The concept of ride comfort varies from person to person. If one were to ask 10 different people about a particular bike's ride characteristics, its likely they'll say 10 different things. There's probably a good reason for this. Physiologically, we can sense pain better than comfort because our bodies have lots of pain receptors (nociceptors) but there's little evidence of a comfort receptor. So our bodies are built without 'signal probes' for comfort. Therefore we tend to call something comfortable if there's no discomfort, i.e, if our nociception does not pick up discomfort signals. (If there's a more involved perception mechanism than what I've described, its outside the scope of this blog)

But even the perception of discomfort varies from person to person. A seasoned veteran testing out a bike is likely to have a different perception of discomfort on a given bike than a beginner may. Bicycle marketing literature as well as reviews of bikes usually are plentiful in these sort of subjective feelings that no one can put a number upon. X person tests the bike. He likes it. Finally, he places some arbitrary golden stars as rating against the bike in a magazine. What does the reader feel?

You'd want to snap - "Who cares about small numbers, just believe it and ride it!". Yeah, that's alright. But as bicycles get more expensive and new inventions border on that which is ridiculous, when bold claims ask for a lot of money in exchange, a customer would surely not mind knowing if there's true value in these claims or if there's some sort of daylight robbery going on.

Zertz - A marketed viscoelastic insert for reducing vibration. It comes standard on many of Specialized bicycles and cannot be removed or replaced.

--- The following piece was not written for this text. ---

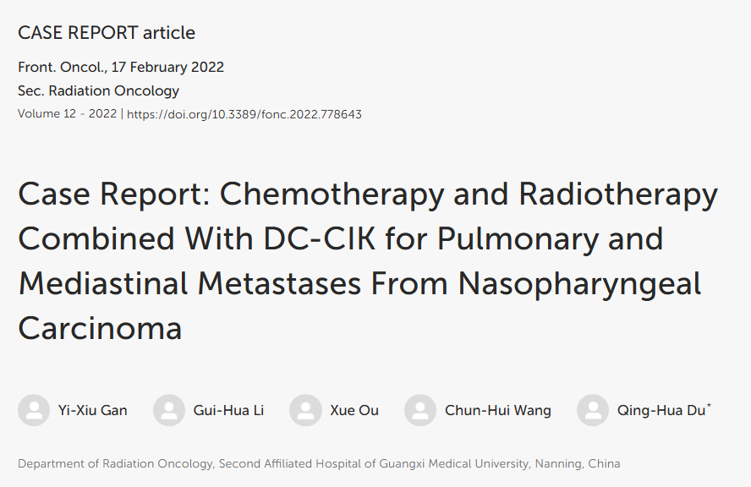Viewport: 751px width, 487px height.
Task: Click the CASE REPORT article label
Action: coord(107,33)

One of those claims involve the relation of bicycle design with vibration reduction. For example, some years back, we saw Specialized incorporating an elastomer insert into their bikes at specific locations that supposedly "soaked up" the road chatter. Others have marketed frames and forks with special, curvy shapes that implied they're somehow better at vibration reduction, power transfer etc etc. Note that there is zero published technical evidence backing up the claims, yet people are quick to side with one brand or the other because of personal feelings.

This picture shows the harmonic tuned mass damper marketed by Bontrager as the Buzzkill Damper. This particular one was seen at times on Stuart O'Grady's bikes at the Paris-Roubaix. More on this can be found here.

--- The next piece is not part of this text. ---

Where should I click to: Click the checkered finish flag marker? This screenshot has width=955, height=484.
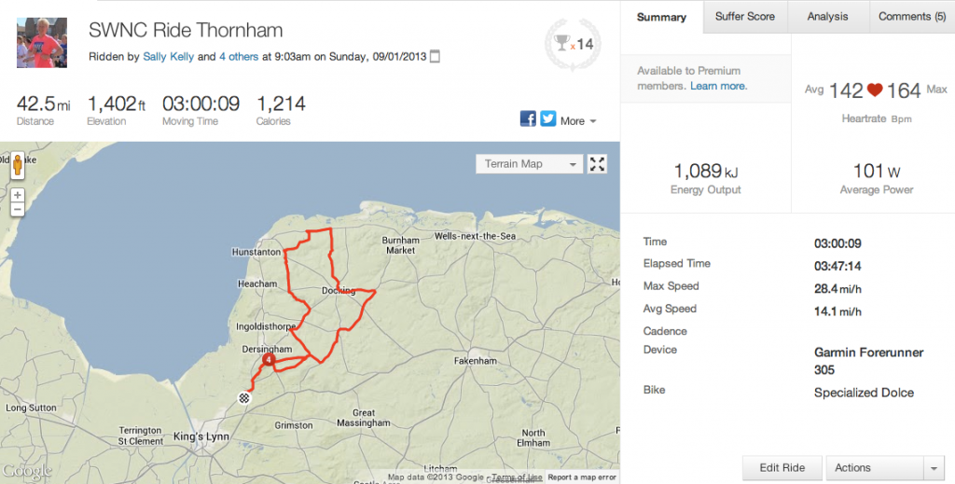(x=244, y=398)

One of the recent examples is Museeuw's biocomposite bike, a medley of organic flax and carbon fiber made in Belgium through a patented process that I've written about in the past. Their marketing strategy seems to be to make people believe that there's something really magical about its vibration dampening characteristics compared to competitor's bikes. Interestingly, they have joined hands with the materials engineering department at the University of Ghent in a partnership to do the R&D work. Apparently, one of the deliverables from the University would be an objective study of the bike's vibration dampening characteristics so that they can be presented to customers with commercial interests.

Recently, the 3D plot you see below was leaked out to the public on the internet after a Museeuw press launch. How it got leaked is a story you need not worry about. Anyway, the plot came directly out of one of the studies on the flax-carbon bike done by an individual named David Luyckx.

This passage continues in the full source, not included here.